(Text and element pointing records)

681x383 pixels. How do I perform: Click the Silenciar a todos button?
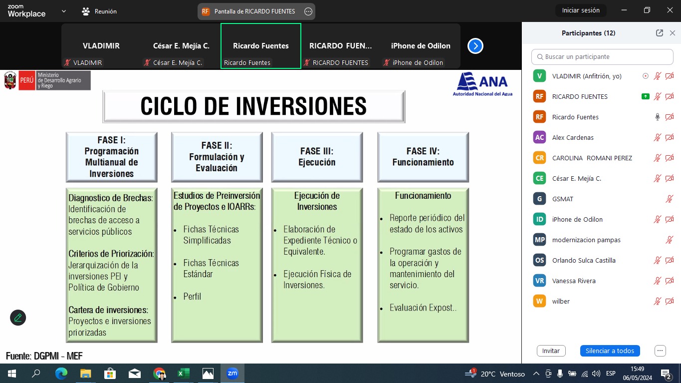pyautogui.click(x=610, y=351)
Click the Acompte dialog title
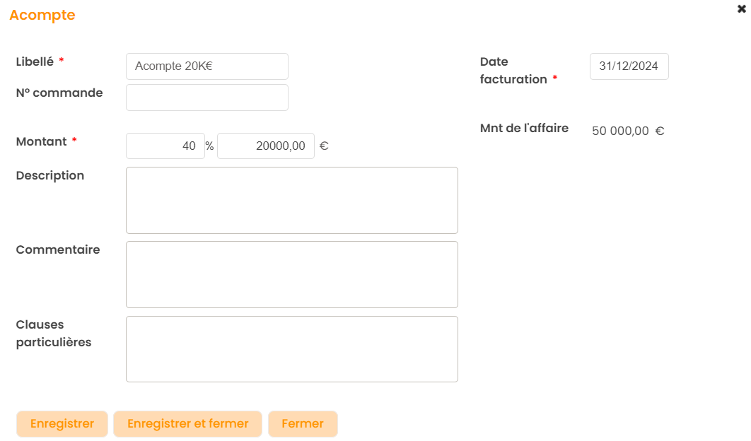Image resolution: width=751 pixels, height=441 pixels. tap(42, 15)
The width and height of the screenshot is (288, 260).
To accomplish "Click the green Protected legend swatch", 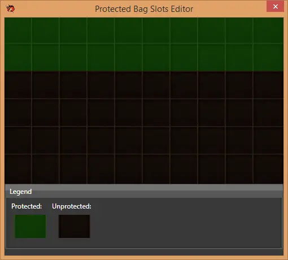I will click(30, 226).
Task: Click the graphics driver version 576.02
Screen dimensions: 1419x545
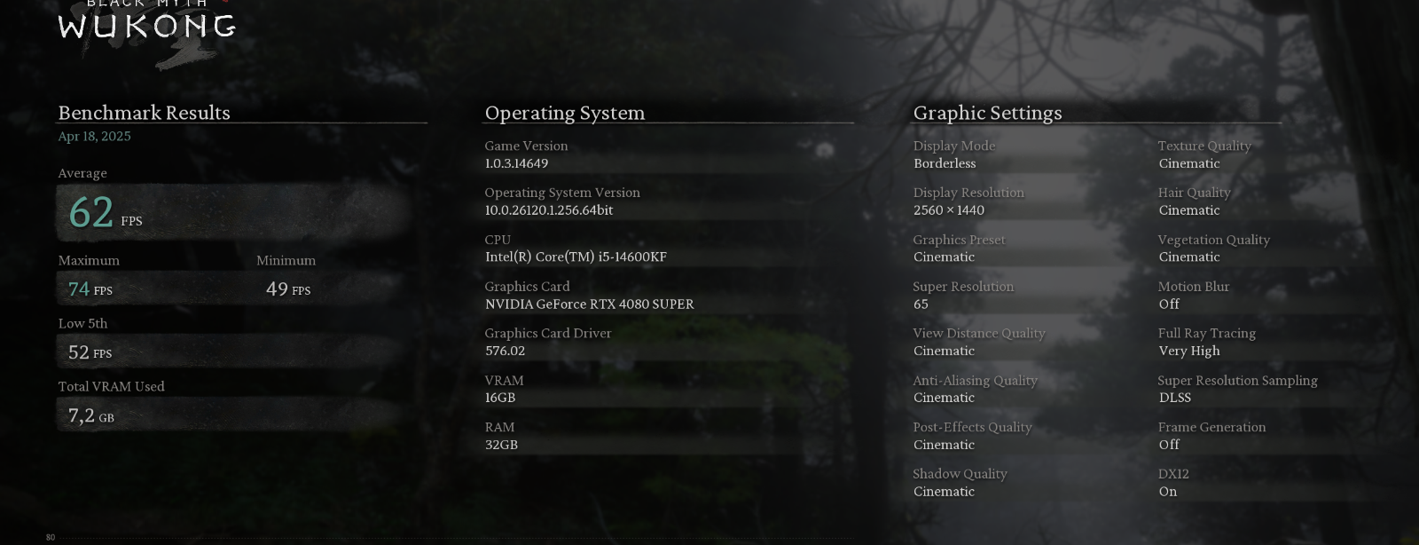Action: tap(505, 351)
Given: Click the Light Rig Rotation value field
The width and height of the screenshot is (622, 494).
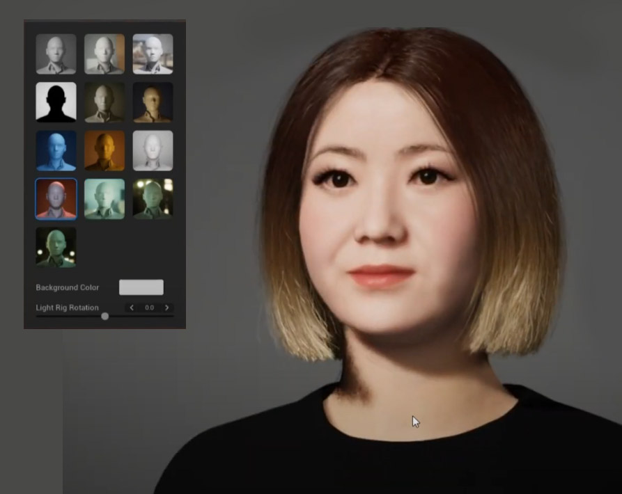Looking at the screenshot, I should (149, 308).
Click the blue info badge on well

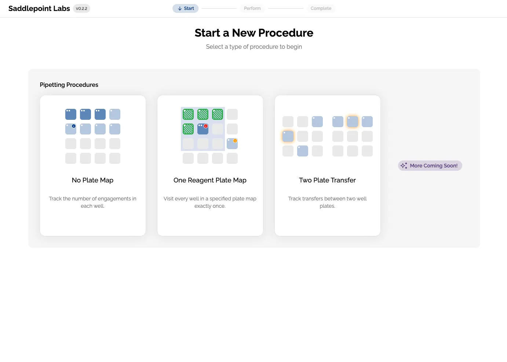(74, 126)
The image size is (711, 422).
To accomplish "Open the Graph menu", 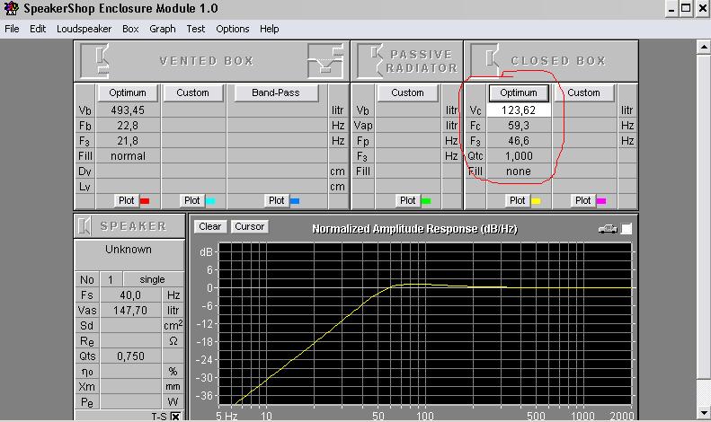I will [x=163, y=29].
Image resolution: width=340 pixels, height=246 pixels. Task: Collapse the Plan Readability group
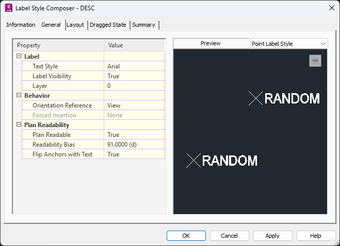[19, 125]
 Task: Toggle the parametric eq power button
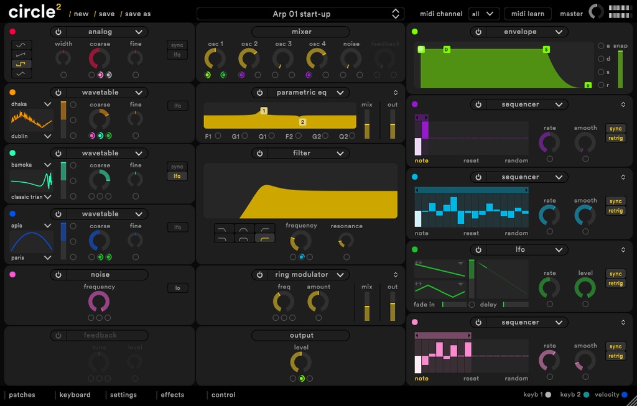260,92
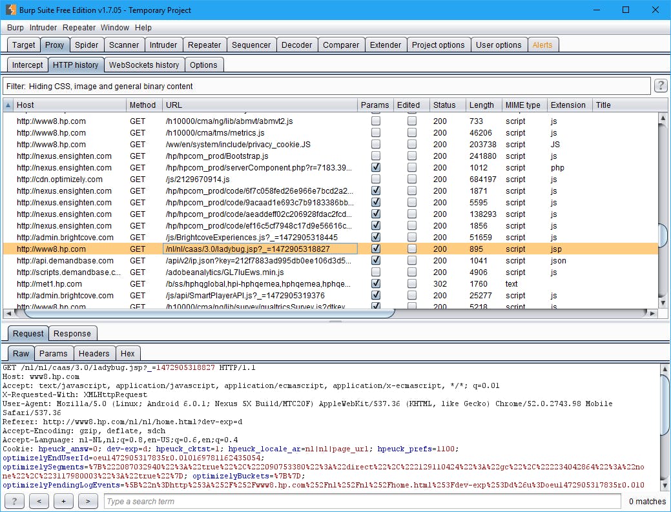Screen dimensions: 671x512
Task: Open the Headers view tab
Action: (x=94, y=353)
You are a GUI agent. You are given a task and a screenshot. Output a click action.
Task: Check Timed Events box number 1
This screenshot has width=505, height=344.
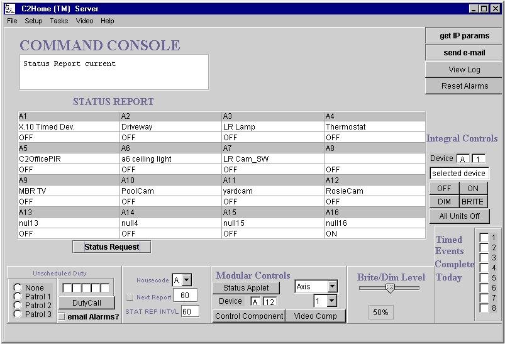pyautogui.click(x=484, y=238)
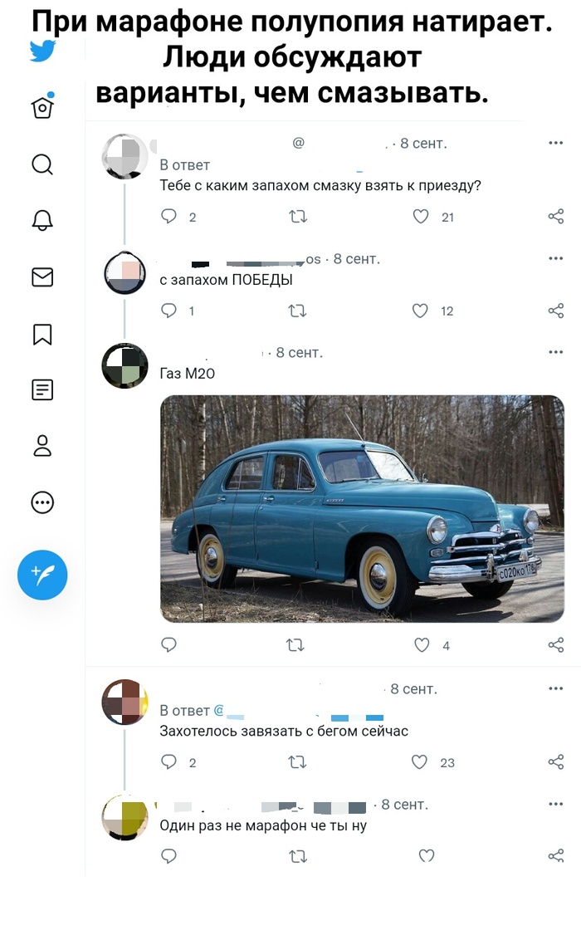Click the Twitter bird logo
Image resolution: width=581 pixels, height=930 pixels.
tap(42, 51)
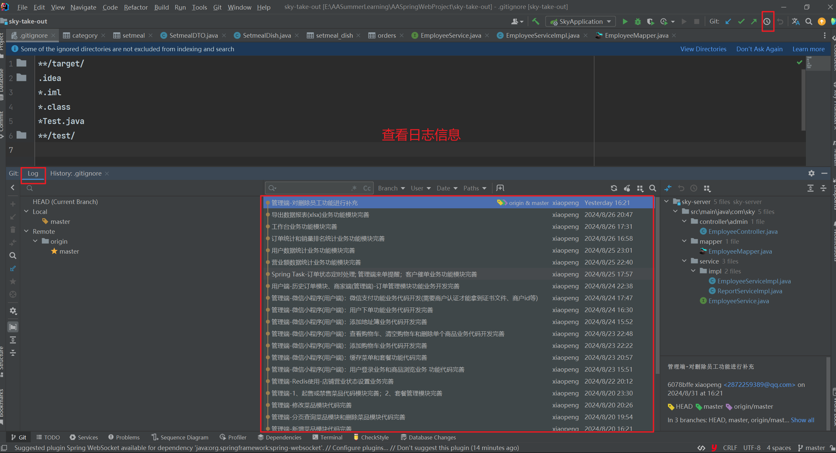The height and width of the screenshot is (453, 836).
Task: Toggle the Git tool window button
Action: (x=19, y=437)
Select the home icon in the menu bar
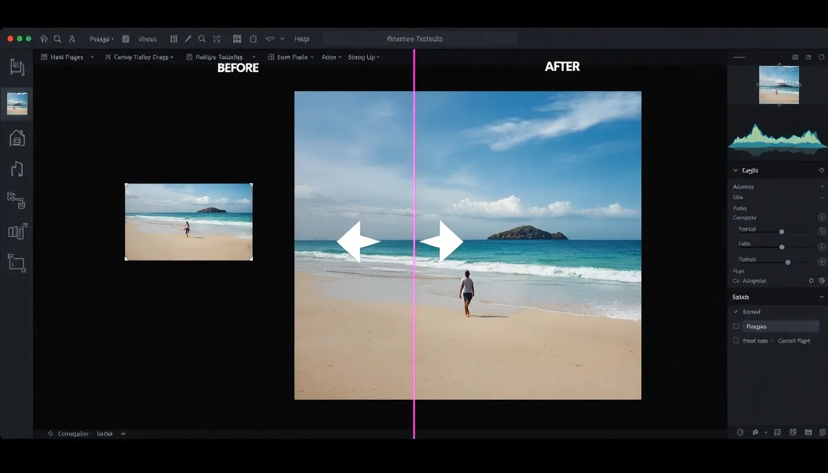 click(44, 38)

### TASK BRIEF
Which lines of the listing above contain the string "button"? Pick out each of them and copy it.

### COMPLETE OUTPUT
681x383 pixels. How do I perform: Click the Silenciar a todos button?
 Task: Toggle the parametric eq power button
Task: Toggle the Git tool window button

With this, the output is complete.